The fantastic thing about design thinking is that small, seemingly insignificant experiences can lead to great insight. The insight does not have to be supported by data, it is simply insight. It can spring completely from your intuition. Insight does not have to be global, it can be discrete and contained to a small part of your project. But it is still insight and it will still inform.
So I have a prediction for today, and that has given me insight. I thought ahead to what might happen through the day as I am wearing my jeans, my scuffed “designer” boots and a little bit of African jewellery. I thought I will be noticed. This gave me insight into one of the possible motivations for students to behave in a way that is counter to the culture set by others.
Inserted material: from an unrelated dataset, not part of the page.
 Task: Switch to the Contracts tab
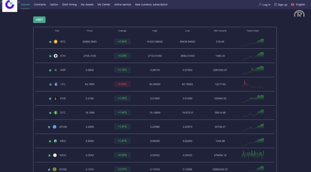(40, 5)
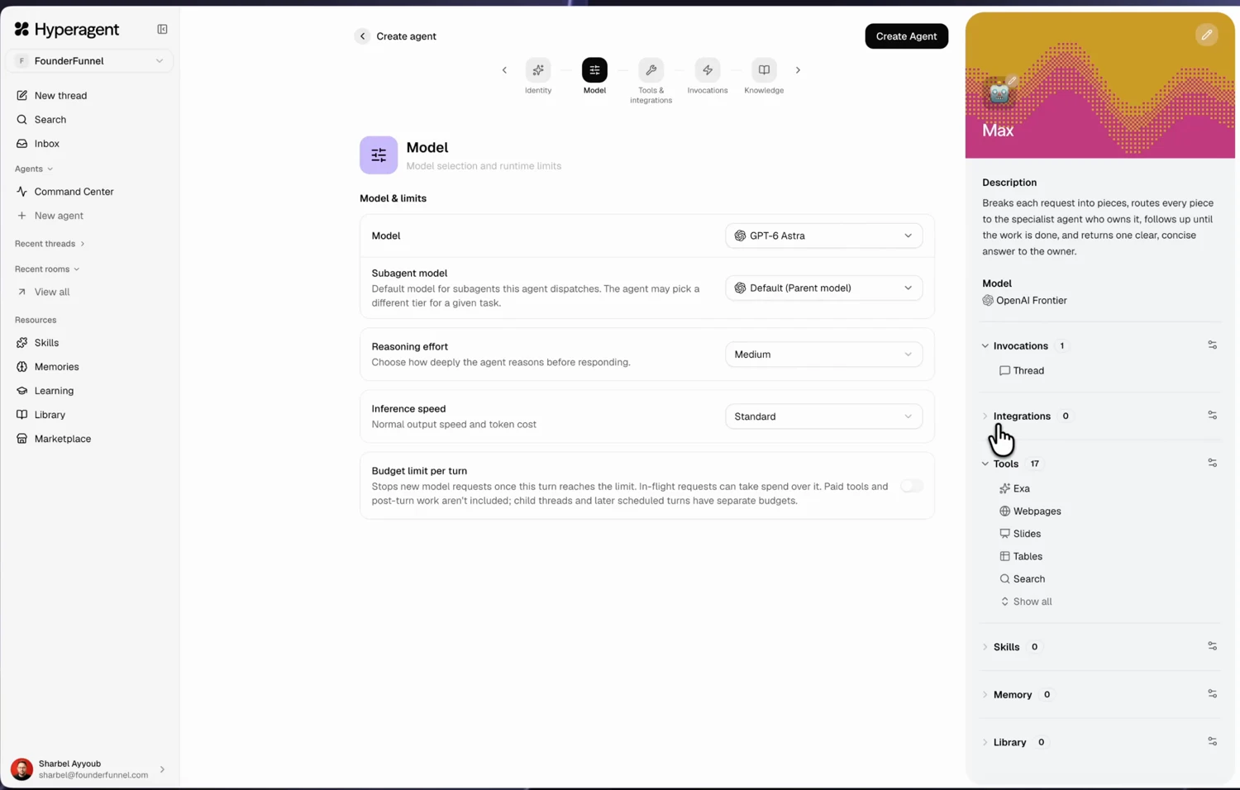Go to the Invocations lightning step
The image size is (1240, 790).
[708, 70]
It sounds a little obvious, but my insight leads me to thinking that in order to shift the culture around classroom management practices, we need to acknowledge the right behaviour of students. We need to notice when students are behaving in productive, respectful and appropriate ways. Too often i suspect we set the rules and then simply expect students to follow them, with little encouragement and reinforcement Who do we notice? We notice those students that are challenging the system and the culture. One of the things that gets in the way of this acknowledgement of appropriate behaviours is the attitude that staff may have of “I’m not going to praise the behaviour that is simply what i expect, i’ll only praise that behaviour which goes above and beyond my expectations.”
Maybe the power of the design thinking is that the insight provides the motivation for action. Idea #1 for this project is for staff to start acknowledging those students that are behaving and learning in a manner that is consistent with our established expectations around student culture.